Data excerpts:

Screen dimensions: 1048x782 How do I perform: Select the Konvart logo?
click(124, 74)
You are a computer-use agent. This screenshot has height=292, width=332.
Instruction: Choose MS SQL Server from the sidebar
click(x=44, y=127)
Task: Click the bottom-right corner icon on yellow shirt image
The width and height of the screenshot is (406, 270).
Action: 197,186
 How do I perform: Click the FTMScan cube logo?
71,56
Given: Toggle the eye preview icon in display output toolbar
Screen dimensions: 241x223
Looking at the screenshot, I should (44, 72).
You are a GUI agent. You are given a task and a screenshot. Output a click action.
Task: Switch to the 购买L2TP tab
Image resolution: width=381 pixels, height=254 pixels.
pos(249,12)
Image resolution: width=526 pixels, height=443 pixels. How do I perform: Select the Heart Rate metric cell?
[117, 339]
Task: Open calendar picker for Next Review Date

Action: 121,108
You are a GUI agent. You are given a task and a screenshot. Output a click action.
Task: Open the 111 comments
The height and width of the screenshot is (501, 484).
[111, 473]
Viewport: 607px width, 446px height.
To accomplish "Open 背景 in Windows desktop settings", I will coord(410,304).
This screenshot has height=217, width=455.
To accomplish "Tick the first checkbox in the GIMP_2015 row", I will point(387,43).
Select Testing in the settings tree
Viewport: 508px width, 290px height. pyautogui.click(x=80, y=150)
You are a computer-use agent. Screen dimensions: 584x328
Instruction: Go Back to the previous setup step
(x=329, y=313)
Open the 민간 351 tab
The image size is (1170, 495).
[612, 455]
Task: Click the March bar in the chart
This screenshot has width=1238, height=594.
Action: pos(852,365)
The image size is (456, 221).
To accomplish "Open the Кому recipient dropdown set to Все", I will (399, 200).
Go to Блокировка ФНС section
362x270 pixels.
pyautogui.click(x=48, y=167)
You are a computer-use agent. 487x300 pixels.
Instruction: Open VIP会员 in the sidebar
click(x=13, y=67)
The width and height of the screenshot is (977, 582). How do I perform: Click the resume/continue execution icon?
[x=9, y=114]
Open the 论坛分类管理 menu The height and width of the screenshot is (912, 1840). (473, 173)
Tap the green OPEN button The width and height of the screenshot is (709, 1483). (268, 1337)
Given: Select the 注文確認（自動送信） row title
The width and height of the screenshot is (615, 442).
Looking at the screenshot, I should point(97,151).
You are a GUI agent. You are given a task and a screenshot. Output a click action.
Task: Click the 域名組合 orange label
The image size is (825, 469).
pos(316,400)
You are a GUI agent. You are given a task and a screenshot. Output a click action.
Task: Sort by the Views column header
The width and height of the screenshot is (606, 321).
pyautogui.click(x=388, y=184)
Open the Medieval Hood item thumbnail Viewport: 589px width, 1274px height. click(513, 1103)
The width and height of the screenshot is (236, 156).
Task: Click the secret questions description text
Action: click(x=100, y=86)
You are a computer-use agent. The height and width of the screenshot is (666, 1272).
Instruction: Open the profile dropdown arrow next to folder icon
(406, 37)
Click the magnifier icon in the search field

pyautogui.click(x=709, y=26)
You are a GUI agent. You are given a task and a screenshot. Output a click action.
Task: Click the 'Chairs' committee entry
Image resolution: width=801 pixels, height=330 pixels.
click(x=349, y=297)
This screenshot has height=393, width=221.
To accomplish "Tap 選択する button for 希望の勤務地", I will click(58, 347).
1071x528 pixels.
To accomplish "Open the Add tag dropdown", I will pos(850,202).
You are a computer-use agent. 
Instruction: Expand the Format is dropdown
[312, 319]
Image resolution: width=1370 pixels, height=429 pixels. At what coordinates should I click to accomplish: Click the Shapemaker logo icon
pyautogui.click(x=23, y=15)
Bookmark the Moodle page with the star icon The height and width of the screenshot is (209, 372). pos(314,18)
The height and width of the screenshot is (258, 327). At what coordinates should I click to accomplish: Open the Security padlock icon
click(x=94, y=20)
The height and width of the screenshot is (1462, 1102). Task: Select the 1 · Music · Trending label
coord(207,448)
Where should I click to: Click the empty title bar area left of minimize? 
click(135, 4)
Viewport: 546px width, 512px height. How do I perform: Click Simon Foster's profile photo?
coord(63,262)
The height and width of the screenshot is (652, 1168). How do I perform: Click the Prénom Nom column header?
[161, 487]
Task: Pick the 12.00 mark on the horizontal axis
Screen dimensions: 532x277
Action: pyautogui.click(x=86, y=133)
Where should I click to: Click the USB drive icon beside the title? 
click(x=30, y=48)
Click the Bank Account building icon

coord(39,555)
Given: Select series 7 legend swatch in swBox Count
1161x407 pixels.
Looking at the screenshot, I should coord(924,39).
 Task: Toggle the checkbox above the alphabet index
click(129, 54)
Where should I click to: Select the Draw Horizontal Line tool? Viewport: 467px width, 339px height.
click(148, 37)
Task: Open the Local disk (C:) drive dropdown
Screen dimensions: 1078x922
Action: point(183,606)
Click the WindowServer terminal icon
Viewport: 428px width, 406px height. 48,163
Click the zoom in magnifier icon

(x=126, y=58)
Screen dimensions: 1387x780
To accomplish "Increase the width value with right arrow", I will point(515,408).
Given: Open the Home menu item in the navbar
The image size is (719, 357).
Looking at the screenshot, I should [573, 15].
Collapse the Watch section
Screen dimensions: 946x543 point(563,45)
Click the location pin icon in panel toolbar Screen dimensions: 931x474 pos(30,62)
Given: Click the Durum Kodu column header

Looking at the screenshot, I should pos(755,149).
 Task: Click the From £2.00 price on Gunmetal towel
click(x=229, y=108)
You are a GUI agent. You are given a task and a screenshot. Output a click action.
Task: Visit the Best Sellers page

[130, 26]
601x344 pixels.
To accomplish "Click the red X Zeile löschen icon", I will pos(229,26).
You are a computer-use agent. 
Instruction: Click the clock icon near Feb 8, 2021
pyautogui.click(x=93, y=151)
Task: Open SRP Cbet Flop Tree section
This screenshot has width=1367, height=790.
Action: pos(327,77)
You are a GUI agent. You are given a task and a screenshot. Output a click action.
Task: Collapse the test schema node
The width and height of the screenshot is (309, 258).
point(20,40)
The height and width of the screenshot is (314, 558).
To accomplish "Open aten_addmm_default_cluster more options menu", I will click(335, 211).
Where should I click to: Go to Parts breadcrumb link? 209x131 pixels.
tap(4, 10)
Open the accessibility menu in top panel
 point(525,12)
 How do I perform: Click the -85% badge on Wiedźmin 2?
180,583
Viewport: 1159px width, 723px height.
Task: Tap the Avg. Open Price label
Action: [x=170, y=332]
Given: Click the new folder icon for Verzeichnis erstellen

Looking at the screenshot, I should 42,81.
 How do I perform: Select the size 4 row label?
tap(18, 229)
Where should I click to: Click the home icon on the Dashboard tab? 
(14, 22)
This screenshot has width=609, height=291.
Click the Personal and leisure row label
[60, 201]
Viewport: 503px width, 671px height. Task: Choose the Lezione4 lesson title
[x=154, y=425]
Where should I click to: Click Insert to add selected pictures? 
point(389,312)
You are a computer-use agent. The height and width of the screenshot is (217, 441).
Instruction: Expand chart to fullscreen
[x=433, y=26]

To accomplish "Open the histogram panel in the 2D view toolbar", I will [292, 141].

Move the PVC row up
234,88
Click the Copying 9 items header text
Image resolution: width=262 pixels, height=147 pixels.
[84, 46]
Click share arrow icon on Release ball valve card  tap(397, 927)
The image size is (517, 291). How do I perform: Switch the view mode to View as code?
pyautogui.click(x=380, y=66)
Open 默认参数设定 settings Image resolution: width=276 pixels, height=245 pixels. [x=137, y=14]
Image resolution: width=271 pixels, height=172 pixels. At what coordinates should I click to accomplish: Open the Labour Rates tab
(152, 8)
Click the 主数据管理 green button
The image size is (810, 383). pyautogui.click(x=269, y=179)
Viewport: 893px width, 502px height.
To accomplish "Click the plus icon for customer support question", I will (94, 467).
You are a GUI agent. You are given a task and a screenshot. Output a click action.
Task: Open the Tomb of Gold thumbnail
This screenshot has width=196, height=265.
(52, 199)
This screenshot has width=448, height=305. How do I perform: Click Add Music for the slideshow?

» ACTIVITY:
Your answer should be exactly the lines of the data above, from the first through the line containing "Task: Click the bottom-right".

» RESULT:
Screen dimensions: 1048x782 How do I perform: Select the Konvart logo?
click(124, 74)
You are a computer-use agent. This screenshot has height=292, width=332.
Instruction: Choose MS SQL Server from the sidebar
click(x=44, y=127)
Task: Click the bottom-right corner icon on yellow shirt image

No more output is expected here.